*O Cão Nunca Te Abandona: Uma Análise Psicocomportamental Sobre a Solidão na Doença*
Por Abilio Machado Psicoarteterapeuta
*A experiência da doença grave ou prolongada pode ser um divisor de águas nos relacionamentos.* Muitas pessoas que enfrentam desafios de saúde relatam que amigos e familiares, aos poucos, vão se afastando. Em contrapartida, quem tem um cão percebe que ele permanece ao lado, incondicionalmente. Essa diferença de comportamento entre humanos e cães pode ser analisada sob uma perspectiva psicocomportamental, considerando fatores como instinto, laços emocionais e o peso das expectativas sociais.
*O Afastamento Humano: Medo, Culpa e Egoísmo*
Na pergunta, autoreflexiva do membro do Grupo dos Velhos Noéis: Sr. Donato Noel– *“Minhas irmãs não cuidaram dos pais, vão cuidar de mim?”* – reflete uma dura realidade. Muitas pessoas experimentam o abandono dentro da própria família. Mas por que isso acontece?
*Medo da fragilidade* – A doença lembra a todos que somos vulneráveis. O afastamento pode ser uma defesa psicológica contra essa realidade incômoda.
*Esgotamento emocional* – Nem todos têm estrutura para lidar com o sofrimento de um ente querido. Alguns se afastam para evitar a dor do envolvimento.
*Conflitos familiares* – Ciúme, inveja e disputas passadas podem minar o senso de responsabilidade entre irmãos e parentes.
*Egoísmo e conveniência* – Muitas relações humanas são baseadas na troca. Quando uma pessoa adoece, e não pode mais “oferecer” algo, algumas pessoas simplesmente perdem o interesse.
A sociologia e a psicologia indicam que a responsabilidade pelo cuidado geralmente recai sobre poucos indivíduos dentro de uma família. Muitos assumem que *“alguém mais fará isso”* e se isentam. Essa dinâmica tem nome: *difusão de responsabilidade* (Darley & Latané, 1968), um fenômeno em que as pessoas se sentem menos compelidas a agir quando há outras que poderiam fazê-lo.
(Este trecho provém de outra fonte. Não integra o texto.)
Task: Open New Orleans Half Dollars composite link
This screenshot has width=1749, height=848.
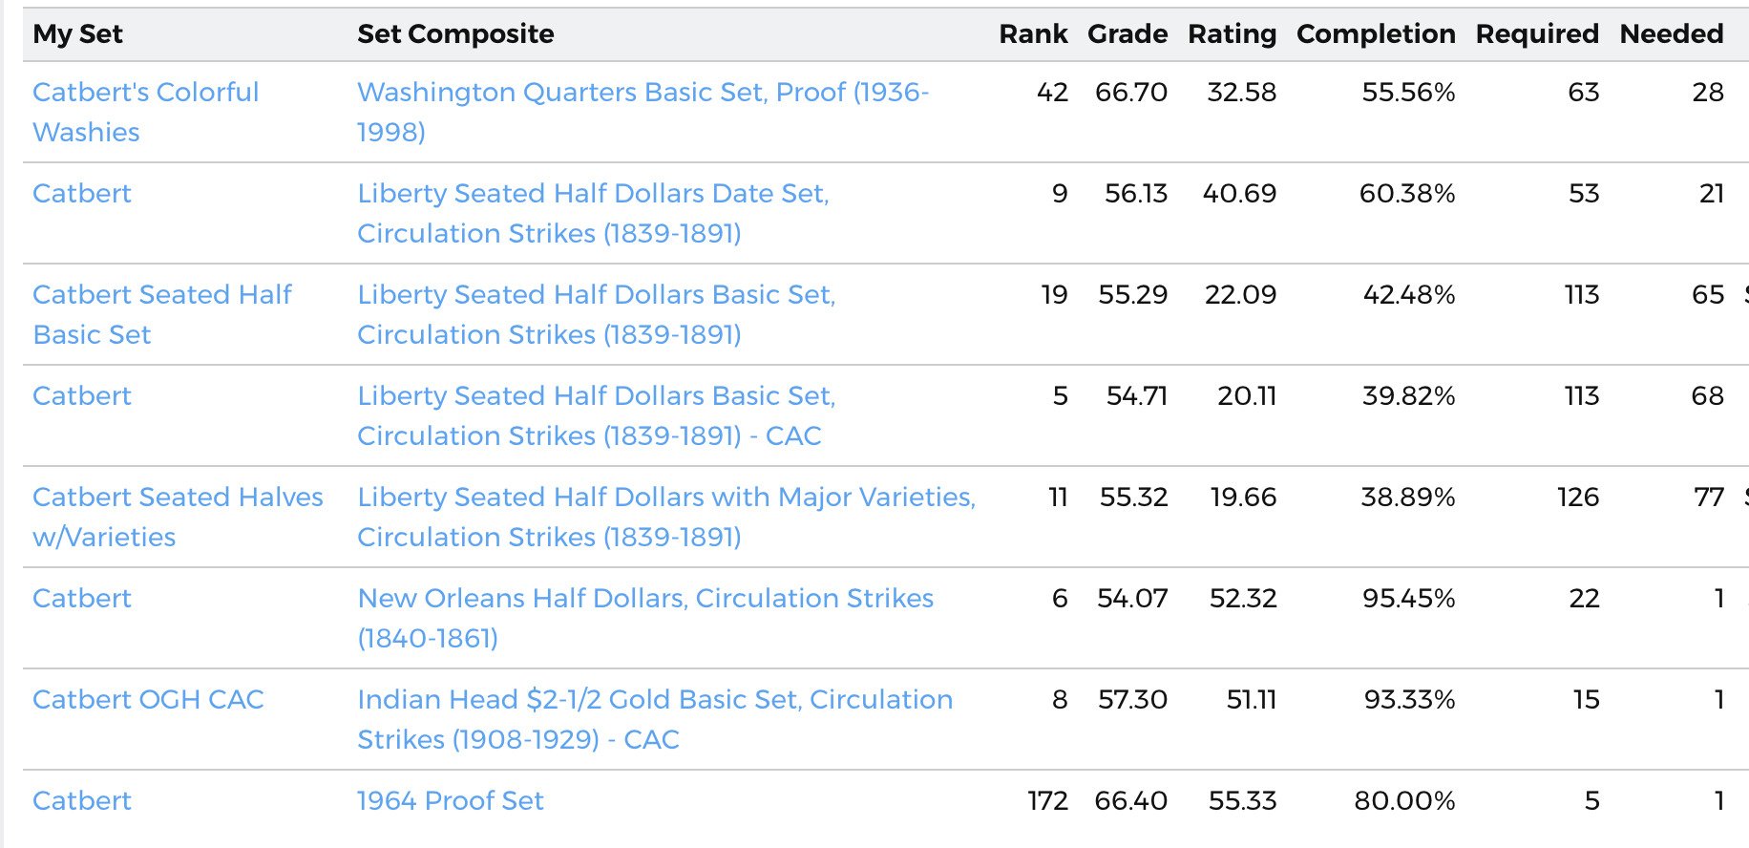Action: (645, 618)
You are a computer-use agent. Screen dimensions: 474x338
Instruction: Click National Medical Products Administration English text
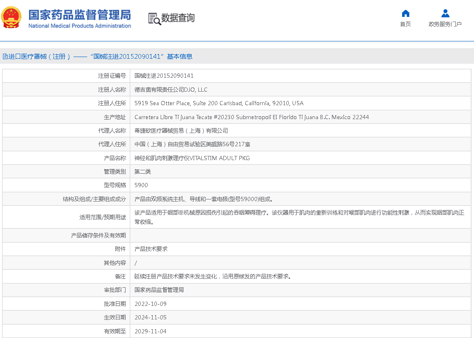click(x=79, y=26)
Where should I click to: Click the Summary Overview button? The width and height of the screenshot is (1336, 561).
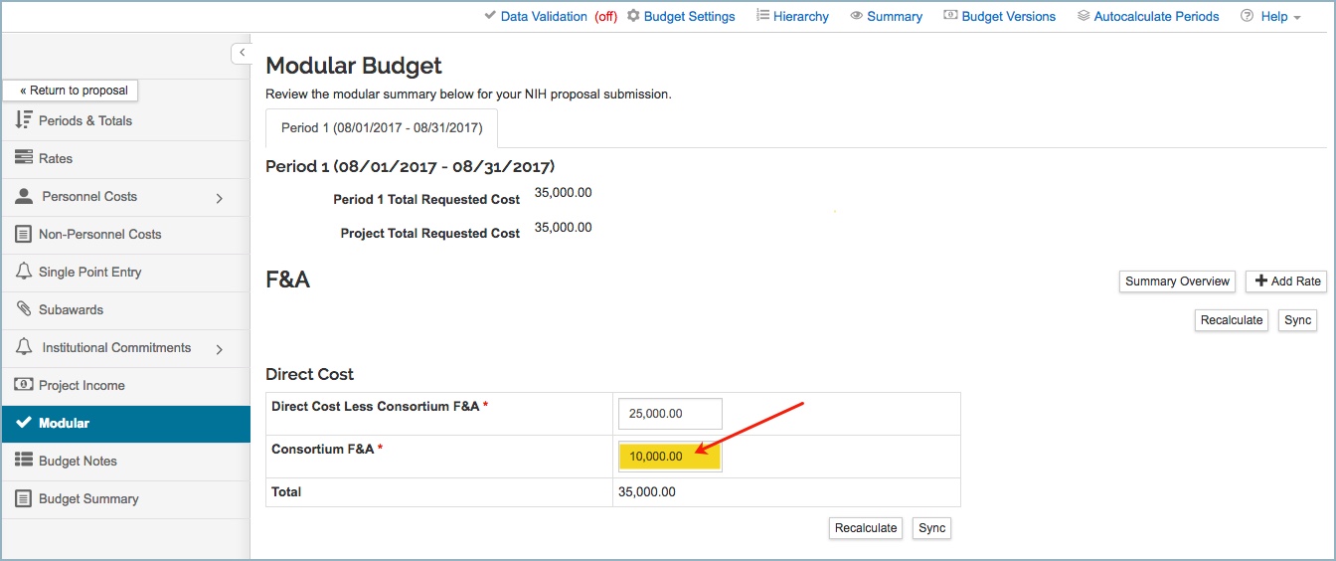(x=1177, y=281)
*O Cão: Um Vínculo Livre de Julgamentos e Expectativas*
Diferente dos humanos, um cão não pondera se vale a pena estar ao lado de seu tutor doente. Seu vínculo é baseado na lealdade emocional e no instinto de manada. Alguns fatores explicam esse comportamento:
*Apego incondicional* – Diferente de amigos e parentes, um cão não mede a relação por ganhos ou perdas. Seu laço emocional independe da situação do tutor.
*Lealdade instintiva* – Como descendente dos lobos, o cão vê seu tutor como parte de sua "matilha" e, na natureza, um membro doente não é abandonado.
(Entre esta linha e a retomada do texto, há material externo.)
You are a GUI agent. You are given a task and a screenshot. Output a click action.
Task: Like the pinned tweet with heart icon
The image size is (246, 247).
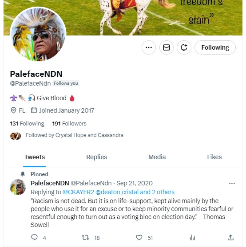[x=139, y=237]
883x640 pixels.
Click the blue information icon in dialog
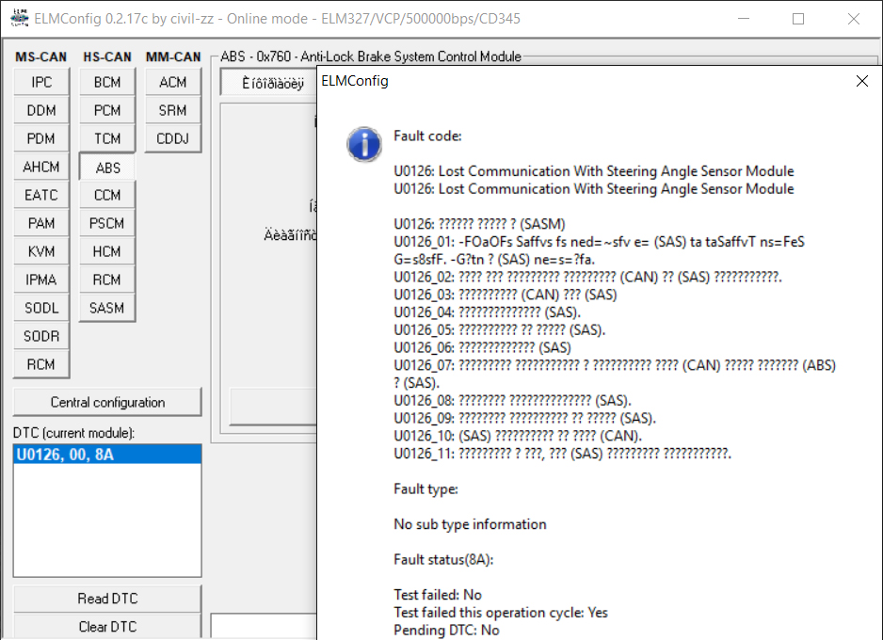tap(363, 144)
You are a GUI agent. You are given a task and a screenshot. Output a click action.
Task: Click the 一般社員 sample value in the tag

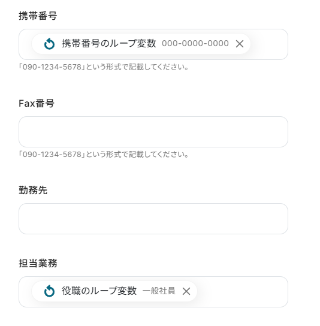click(x=159, y=291)
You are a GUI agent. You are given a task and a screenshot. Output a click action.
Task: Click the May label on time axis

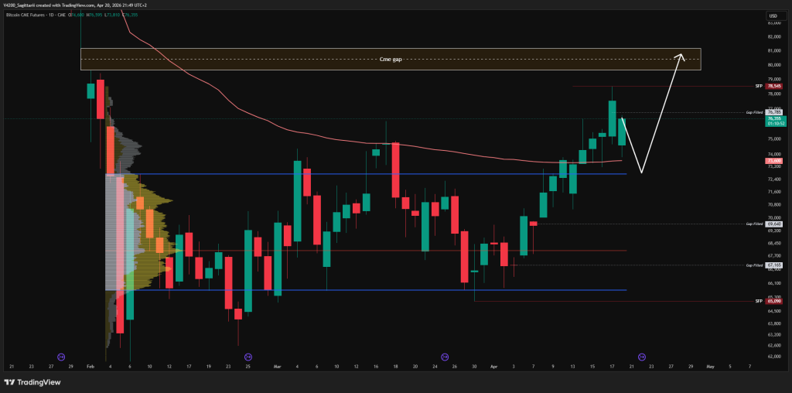pyautogui.click(x=709, y=366)
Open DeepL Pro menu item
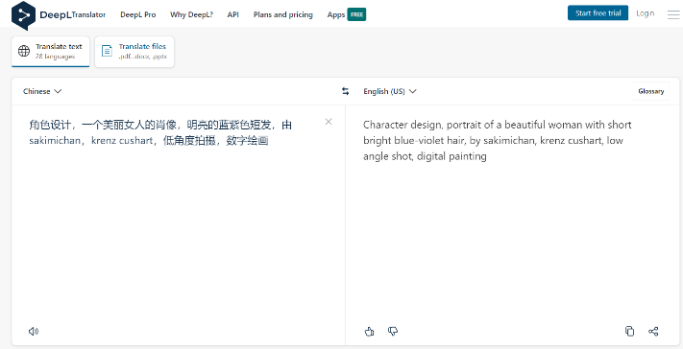The height and width of the screenshot is (349, 683). pyautogui.click(x=138, y=14)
*Percepção emocional apurada* – Estudos indicam que cães são capazes de reconhecer emoções humanas, como tristeza e dor (Custance & Mayer, 2012). Isso os faz permanecer mais próximos quando o tutor precisa.
*Ausência de julgamento social* – Enquanto amigos podem se afastar por desconforto ou por não saber como agir, um cão simplesmente está ali, presente e acolhedor.
*O Valor do Amor Verdadeiro*
O afastamento de amigos e familiares em momentos de doença pode ser doloroso, mas revela uma verdade: *nem sempre quem está ao nosso redor tem o compromisso de permanecer.* Por outro lado, a presença inabalável de um cão nos lembra do que é um amor puro, sem cobranças ou condições.
Ao enfrentar a solidão da doença, o mais importante é cultivar relações baseadas na autenticidade. *Nem todos os amigos desaparecerão, assim como nem todos os familiares se esquivarão. Mas aqueles que ficarem, humanos ou cães, são os verdadeiros companheiros de jornada.*
Obs.: este artigo foi escrito a partir da postagem ilustrativa no grupo a que faço parte. Quando uma frase, figura ou situação aluga um triplex nos meus pensamentos tenho que expor a Análise Psicocomportamental, as vezes vou mais longe incluindo a Filosofia e a Teologia.
*Bibliografia*
CUSTANCE, Deborah; MAYER, Jennifer. Empathic-like responding by domestic dogs (Canis familiaris) to distress in humans. Animal Cognition, v. 15, n. 5, p. 851-859, 2012.
DARLEY, John M.; LATANÉ, Bibb. Bystander intervention in emergencies: Diffusion of responsibility. Journal of Personality and Social Psychology, v. 8, n. 4, p. 377-383, 1968.
HARE, Brian; WOODS, Vanessa. The Genius of Dogs: How Dogs Are Smarter Than You Think. Dutton, 2013.